Vaksin Nusantara menggunakan sel dendritik yang diperoleh dari darah orang yang mengikuti uji coba. Namun, bahan-bahan lainnya, seperti antigen dan protein untuk penelitian itu diproduksi oleh Amerika Serikat (AS). Pengolahan sel dendritik pun dikembangkan oleh AIVITA Biomedical Inc, AS. Bahkan, tim yang melakukan penelitian juga didatangkan dari AS.
Kepala BPOM Penny K Lukito, saat meninjau pengembangan vaksin Merah Putih di PT Bio Farma, Kota Bandung, Jawa Barat, Jumat (16/4/2021), menegaskan, pengembangan vaksin harus memperhatikan standar yang berlaku karena penggunaan vaksin menyangkut keselamatan manusia. Standardisasi riset berlaku sama untuk semua riset vaksin.
__________________________________________________
Salin tanpa perubahan seluruh bagian cuplikan dokumen tentang vaksin, mulai dari "Vaksin Nusantara menggunakan" sampai ke "didatangkan dari AS.".
__________________________________________________
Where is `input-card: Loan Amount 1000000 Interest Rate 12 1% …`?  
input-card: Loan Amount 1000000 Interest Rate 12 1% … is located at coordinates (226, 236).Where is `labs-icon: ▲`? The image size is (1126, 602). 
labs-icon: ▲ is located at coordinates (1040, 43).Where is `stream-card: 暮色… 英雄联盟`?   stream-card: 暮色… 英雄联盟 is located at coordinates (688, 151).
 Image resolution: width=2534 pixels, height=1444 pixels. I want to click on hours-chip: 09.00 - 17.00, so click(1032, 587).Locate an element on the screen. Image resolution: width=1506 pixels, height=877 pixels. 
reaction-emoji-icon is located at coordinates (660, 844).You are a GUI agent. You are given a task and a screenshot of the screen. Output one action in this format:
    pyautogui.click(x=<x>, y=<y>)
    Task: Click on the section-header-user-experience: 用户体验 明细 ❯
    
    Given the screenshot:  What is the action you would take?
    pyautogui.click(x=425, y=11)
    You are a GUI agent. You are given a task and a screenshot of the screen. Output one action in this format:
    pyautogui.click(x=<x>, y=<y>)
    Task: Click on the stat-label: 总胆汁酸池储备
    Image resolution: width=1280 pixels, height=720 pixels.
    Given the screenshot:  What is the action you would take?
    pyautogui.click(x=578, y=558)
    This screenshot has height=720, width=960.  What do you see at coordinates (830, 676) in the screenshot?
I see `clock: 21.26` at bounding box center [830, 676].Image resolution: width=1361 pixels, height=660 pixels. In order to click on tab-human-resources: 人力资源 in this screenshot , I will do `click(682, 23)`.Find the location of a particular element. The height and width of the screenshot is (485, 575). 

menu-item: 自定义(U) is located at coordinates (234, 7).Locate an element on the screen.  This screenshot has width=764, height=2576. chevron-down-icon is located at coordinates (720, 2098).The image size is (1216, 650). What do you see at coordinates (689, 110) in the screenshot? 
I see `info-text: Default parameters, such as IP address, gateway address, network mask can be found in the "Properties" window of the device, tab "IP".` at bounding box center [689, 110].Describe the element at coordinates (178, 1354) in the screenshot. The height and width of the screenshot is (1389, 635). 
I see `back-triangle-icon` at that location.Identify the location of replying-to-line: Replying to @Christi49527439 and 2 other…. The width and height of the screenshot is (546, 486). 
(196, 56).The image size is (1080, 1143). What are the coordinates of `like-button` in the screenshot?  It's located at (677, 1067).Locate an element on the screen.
__________________________________________________
[JAWABAN TUGAS]:
Vaksin Nusantara menggunakan sel dendritik yang diperoleh dari darah orang yang mengikuti uji coba. Namun, bahan-bahan lainnya, seperti antigen dan protein untuk penelitian itu diproduksi oleh Amerika Serikat (AS). Pengolahan sel dendritik pun dikembangkan oleh AIVITA Biomedical Inc, AS. Bahkan, tim yang melakukan penelitian juga didatangkan dari AS.